France

Emploi : fin des négociations entre patronat et syndicat

La CGT et FO refusent de signer le document inspiré par le MEDEF

Céline Tabou / 11 janvier 2013

Vendredi est le dernier jour des négociations entre les acteurs sociaux, des doutes subsistent sur l’accord prévu entre les deux parties. De son côté, le gouvernement assure qu’il y aura une loi, même sans accord.

Depuis le lancement des discussions, le 4 octobre, les syndicats (CDFT, CGT, FO, CFE-CGC, CFTC) et le patronat (MEDEF, CGPME, UPA) ont constaté leurs nombreux désaccords sur la réforme du marché du travail. L’objectif de ce nouveau texte de loi est d’offrir plus de souplesse aux entreprises et plus de protection aux salariés, tout en fluidifiant le marché du travail.

Le pessimisme de rigueur

Laurence Parisot, présidente du MEDEF, s’est déclarée « très pessimiste » en raison « de nombreux points durs ». De son côté, la CGT a réitéré son opposition à un accord introduisant plus de flexibilité, car il y en a « déjà trop » en France. Force ouvrière, suit le mouvement, et pourrait refuser ce texte, « sauf miracle de dernière minute, je ne signerai pas », a indiqué à la presse, le 8 janvier, le secrétaire général, Jean-Claude Mailly.
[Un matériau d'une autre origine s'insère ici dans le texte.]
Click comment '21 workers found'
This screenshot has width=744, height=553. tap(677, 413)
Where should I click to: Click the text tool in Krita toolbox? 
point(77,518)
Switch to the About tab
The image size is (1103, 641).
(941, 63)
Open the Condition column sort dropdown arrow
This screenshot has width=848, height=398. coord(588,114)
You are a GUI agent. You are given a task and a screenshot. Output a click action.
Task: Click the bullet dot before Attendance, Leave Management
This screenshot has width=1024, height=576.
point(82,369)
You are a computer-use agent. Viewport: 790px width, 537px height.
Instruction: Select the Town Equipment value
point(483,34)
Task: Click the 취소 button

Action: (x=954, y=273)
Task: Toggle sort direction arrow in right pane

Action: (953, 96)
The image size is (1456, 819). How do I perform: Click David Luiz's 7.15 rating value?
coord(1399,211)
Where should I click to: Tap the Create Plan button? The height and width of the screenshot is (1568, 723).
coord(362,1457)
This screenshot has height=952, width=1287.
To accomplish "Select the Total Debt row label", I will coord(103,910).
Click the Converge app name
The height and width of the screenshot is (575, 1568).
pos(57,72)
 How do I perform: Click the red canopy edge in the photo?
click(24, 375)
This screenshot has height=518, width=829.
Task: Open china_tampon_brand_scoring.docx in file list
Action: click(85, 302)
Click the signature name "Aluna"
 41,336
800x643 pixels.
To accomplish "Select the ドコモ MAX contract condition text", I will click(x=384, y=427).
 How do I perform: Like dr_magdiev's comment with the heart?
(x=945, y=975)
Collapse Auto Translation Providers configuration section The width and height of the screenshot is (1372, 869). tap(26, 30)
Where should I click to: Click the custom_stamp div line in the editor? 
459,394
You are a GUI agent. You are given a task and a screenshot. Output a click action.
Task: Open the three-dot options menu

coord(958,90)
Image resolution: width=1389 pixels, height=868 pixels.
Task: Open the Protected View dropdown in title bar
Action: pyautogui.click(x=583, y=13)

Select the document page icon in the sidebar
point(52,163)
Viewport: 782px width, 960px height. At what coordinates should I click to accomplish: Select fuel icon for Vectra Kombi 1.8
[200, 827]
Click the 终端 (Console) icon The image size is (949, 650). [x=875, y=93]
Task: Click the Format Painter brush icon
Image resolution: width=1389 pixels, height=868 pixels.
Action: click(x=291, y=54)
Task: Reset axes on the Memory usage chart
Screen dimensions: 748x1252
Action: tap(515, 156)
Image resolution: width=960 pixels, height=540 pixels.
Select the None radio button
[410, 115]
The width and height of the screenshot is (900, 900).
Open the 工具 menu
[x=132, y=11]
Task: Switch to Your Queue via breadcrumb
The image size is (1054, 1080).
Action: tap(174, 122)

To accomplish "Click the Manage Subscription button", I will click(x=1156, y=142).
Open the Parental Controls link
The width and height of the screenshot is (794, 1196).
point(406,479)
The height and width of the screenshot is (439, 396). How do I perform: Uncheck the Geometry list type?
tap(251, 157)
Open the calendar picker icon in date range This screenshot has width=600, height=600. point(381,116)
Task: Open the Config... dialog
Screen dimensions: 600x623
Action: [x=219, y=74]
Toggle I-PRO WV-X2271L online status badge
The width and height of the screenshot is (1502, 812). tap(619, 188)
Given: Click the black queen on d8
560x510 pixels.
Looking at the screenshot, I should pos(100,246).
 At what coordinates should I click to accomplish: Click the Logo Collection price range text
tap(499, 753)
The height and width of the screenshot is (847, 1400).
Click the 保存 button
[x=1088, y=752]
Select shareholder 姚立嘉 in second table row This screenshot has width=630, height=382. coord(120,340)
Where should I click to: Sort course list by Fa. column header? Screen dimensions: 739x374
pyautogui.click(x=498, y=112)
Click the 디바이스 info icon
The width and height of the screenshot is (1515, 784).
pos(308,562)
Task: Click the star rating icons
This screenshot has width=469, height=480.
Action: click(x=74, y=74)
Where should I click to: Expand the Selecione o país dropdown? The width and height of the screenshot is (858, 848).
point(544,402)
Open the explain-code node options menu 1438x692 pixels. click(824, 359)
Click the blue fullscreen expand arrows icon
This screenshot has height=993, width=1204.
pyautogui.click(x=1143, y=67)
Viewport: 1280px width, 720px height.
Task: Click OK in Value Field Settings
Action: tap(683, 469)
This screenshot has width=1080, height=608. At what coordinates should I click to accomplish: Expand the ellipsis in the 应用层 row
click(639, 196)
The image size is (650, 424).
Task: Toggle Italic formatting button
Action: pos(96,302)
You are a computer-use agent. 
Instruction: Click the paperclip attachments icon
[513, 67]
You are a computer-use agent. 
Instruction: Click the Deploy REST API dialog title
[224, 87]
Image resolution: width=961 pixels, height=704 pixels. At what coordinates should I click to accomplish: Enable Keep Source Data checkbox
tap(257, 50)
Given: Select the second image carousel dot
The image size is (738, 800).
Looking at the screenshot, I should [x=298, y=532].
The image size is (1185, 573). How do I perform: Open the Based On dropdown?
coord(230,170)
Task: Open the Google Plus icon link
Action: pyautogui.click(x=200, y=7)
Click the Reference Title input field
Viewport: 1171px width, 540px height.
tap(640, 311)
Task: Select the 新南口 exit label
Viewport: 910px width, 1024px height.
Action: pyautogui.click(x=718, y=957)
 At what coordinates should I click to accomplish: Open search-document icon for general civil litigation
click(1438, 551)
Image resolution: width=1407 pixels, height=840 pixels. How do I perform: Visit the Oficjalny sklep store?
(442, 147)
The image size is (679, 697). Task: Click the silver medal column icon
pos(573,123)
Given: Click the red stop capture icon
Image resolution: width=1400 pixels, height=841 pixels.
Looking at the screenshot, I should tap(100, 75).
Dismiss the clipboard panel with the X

Le point de tension reste la taxation des contrats courts (CDD et intérim) qui représentent plus de huit embauches sur dix. Laurence Parisot refuse cette mesure et les syndicats ont indiqué qu’ils ne signeraient jamais un texte qui n’en prévoirait aucune. « Jusqu’à preuve du contraire, personne n’a fait la démonstration que taxer les CDD créerait un seul emploi en CDI », a indiqué le MEDEF.

Face à l’absence de compromis de la part du MEDEF, le gouvernement a indiqué qu’ils « ont un intérêt stratégique à le faire, car nous le ferons de toute façon dans la loi qu’on déposera en mars à l’Assemblée ». D’après le quotidien “Le Figaro”, les employeurs ont également un intérêt économique dans cette mesure. Car la taxation des CDD de moins d’un mois, en excluant les contrats d’usage ou les remplacements pour maternité représente une facture de 60 millions d’euros, bien loin des 3 milliards que pourrait représenter « l’exclusion des CDD hors du périmètre d’attribution du crédit d’impôt compétitivité emploi (CICE) ».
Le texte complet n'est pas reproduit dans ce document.